M. Ianoukovitch vient d’être opéré d’un genou dans une clinique de Barcelone (nord-est de l’Espagne) et doit retourner dans son pays dans les jours qui viennent.
"La neutralité de nos partenaires stratégiques ne contribue pas à la résolution du conflit politique et ne fait qu’encourager le président dans ses actions illégales", a lancé M. Ianoukovitch, actuellement en visite privée en Espagne, dans un communiqué publié sur le site officiel du gouvernement.
Le ministère russe des Affaires étrangères a aussitôt réagi, affirmant que Moscou était "prêt à examiner" la proposition de médiation.
M. Ianoukovitch a dénoncé la décision du chef de l’Etat de limoger un des juges constitutionnels, affirmant que cette mesure "très dangereuse violait tous les accords" précédents entre les deux responsables en vue d’une résolution de la crise politique.
Le président et le Premier ministre se sont mis d’accord la semaine dernière sur l’organisation de législatives anticipées, un grand pas vers le règlement de la crise politique qui secoue le pays depuis la dissolution du Parlement prononcée début avril par le chef de l’Etat et contestée par la coalition gouvernementale.
Jeudi, le président Iouchtchenko s’était entretenu avec un groupe de travail composé des représentants des camps présidentiel et gouvernemental, censé préparer des documents nécessaires pour des législatives anticipées, un travail qui n’a toujours par été achevé.
Après deux heures de débats et d’accusations mutuelles entre les participants à la réunion, retransmise en direct à la télévision, M. Iouchtchenko a menacé de faire valider les décisions nécessaires pour le nouveau scrutin par le Conseil de sécurité nationale, contournant le Parlement.
"Si je continue à voir les mêmes résultats dans notre dialogue, je serai forcé d’organiser une réunion extraordinaire du Conseil de sécurité pour prendre des décisions" sur les élections, a-t-il dit.
L’une des questions clés à régler reste la date des législatives, pour le moment fixée au 24 juin, mais qui devrait être reportée pour respecter les procédures nécessaires.
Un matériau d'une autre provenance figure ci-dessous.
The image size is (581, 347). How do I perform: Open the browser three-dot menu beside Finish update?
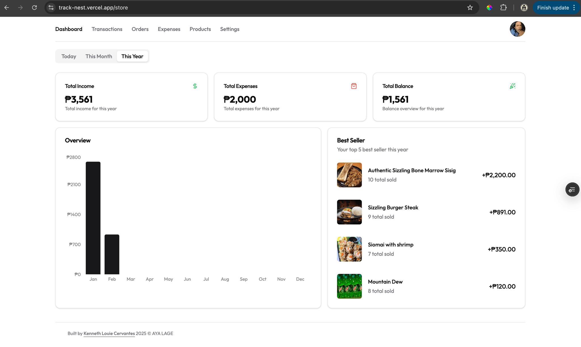tap(574, 8)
Le président et l’opposition pro-occidentale insistent pour fixer le scrutin fin juin ou début juillet, alors que la coalition pro-russe préfère le repousser à l’automne.
La Cour constitutionnelle, considérée initialement comme un arbitre dans la crise et qui devrait se prononcer sur la validité de la dissolution, a pour sa part dénoncé des pressions sur ses juges, mettant en cause implicitement tant le président que ses adversaires, dans un communiqué publié jeudi.